Бабель хотел сочинить жизнелюбивую и ностальгическую книгу про Одессу, город своего детства и молодости, где по окончании жизненных мытарств он собирался доживать «лукавым жирным» стариком, провожающим «женщин долгим взглядом». Но, в отличие от «Конармии», написанной на одном дыхании, одесский цикл сочинялся на протяжении десятилетия, и по ходу дела решительно меняются и сам автор, и характеры героев, поэтому у читателя может сложиться впечатление, что под знакомыми именами фигурируют незнакомцы. Персонажи писателей-одесситов и литературные родственники – Беня Крик и Остап Бендер – развиваются в противоположных направлениях: Бендер от главы к главе дилогии делается все человечнее и обаятельнее, а Беня Крик – деградирует и перестает вызывать сочувствие.

То ли Бабель равнялся на «генеральную линию» 1930-х годов, когда «гуляйполе» потеснила дисциплина, то ли и впрямь разочаровался в герое, движимом исключительно страстью. Не знаю. Но веселость автора сошла на нет – улыбка превратилась в оскал, как ни старался писатель снабдить свои наиболее безысходные рассказы, того же «Фроима Грача», оптимистическим финалом – чем-то вроде переходника-адаптера, облегчающего подключение к советской литературе. И впустую: рассказ все равно был напечатан лишь через четверть века после гибели Бабеля, да и то – в Нью-Йорке.
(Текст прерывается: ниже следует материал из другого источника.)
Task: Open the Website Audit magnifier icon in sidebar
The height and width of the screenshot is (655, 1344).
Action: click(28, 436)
Содержательно к одесскому циклу примыкает «Закат» (1928) – мрачная пьеса о старении страстного человека и его страстных детях, жестоко обуздавших отца и взявших сломленного старика в заложники, чтобы соседи по околотку не заподозрили неладного. Не так ли и сам Бабель, обузданный наряду с прочими собратьями по литературному цеху, создавал перед западными коллегами видимость идиллии, славословя Страну Советов на Антифашистском конгрессе в Париже?
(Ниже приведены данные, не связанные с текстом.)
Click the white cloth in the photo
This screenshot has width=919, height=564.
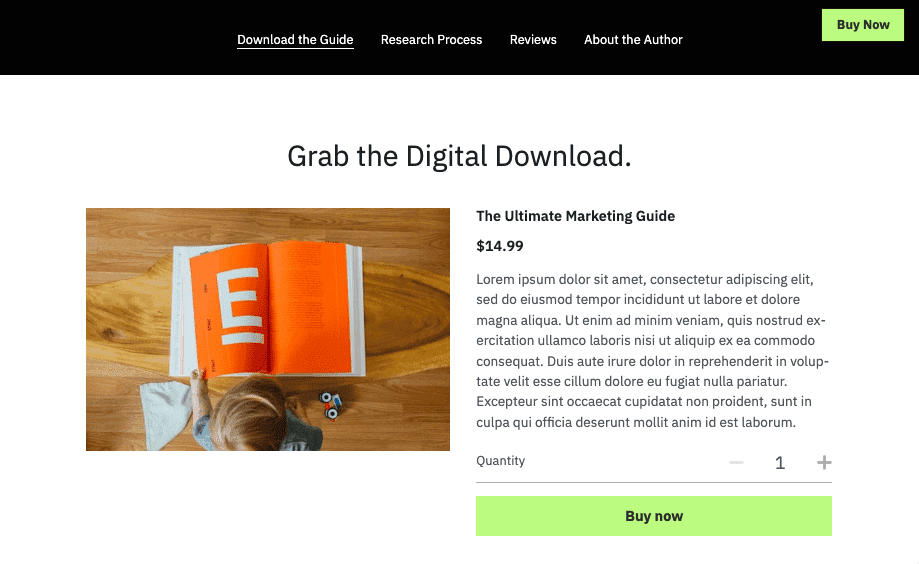point(165,413)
Бабель не писал притч. Но совершенство его новелл позволяет трактовать некоторые из них и в переносном смысле. Скажем, рассказ «Соль» (1923) получился нечаянным иносказанием о тирании энтузиастических времен и о «попутничестве». Ведь попутчицу (!) в рассказе убивают не за то, что она везет контрабандную соль (ее везут и другие женщины), а за то, что везет тайком.Расклад прост: обладатель преснятины считался своим; если в литературном багаже писателя-попутчика «соль» была на виду, автора всего лишь подвергали групповому товарищескому надругательству; а вот контрабанда строго возбранялась – случай Бабеля. Вот два относящиеся к 1930-м годам отзыва современников о Бабеле и его писаниях: «…становится все более ясно, что он чужд крайне революции, чужд и, вероятно, внутренне враждебен. А значит, притворяется, прокламируя свои восторги перед строительством, новой деревней и т. п.» (В. Полонский). Второе: «Как-то я подметил его взгляд. Лукавая мудрость погасла в нем, и глаза смотрели печально и отрешенно, – Бабель был уверен в это мгновение, что никто не наблюдает за ним» (К. Левин).

С возрастом мне больше всего у Бабеля нравится незавершенный цикл рассказов, группирующихся вокруг «Истории моей голубятни». Кажется, что автору наскучило живописать сверх– и недочеловеков, он дал слабину и… сочинил шедевры. В этих рассказах нет ни восторженного ужаса, ни имморального [360]360
  Имморальный —безразлично, равнодушно относящийся к нравственным, моральным нормам.


[Закрыть]
веселья: есть мальчик, его бестолковое семейство, первая и безнадежная любовь к взрослой женщине, первое знакомство с людским озверением – словом, «удивительная постыдная жизнь всех людей на земле (…) превосходящая мечты…» Что позволяет читателю сопереживать не вчрке, а со знанием дела. Редкие у Бабеля истории не о страсти, которая «владычествует над мирами», а о любви и жалости, позволяющих выжить под игом страсти.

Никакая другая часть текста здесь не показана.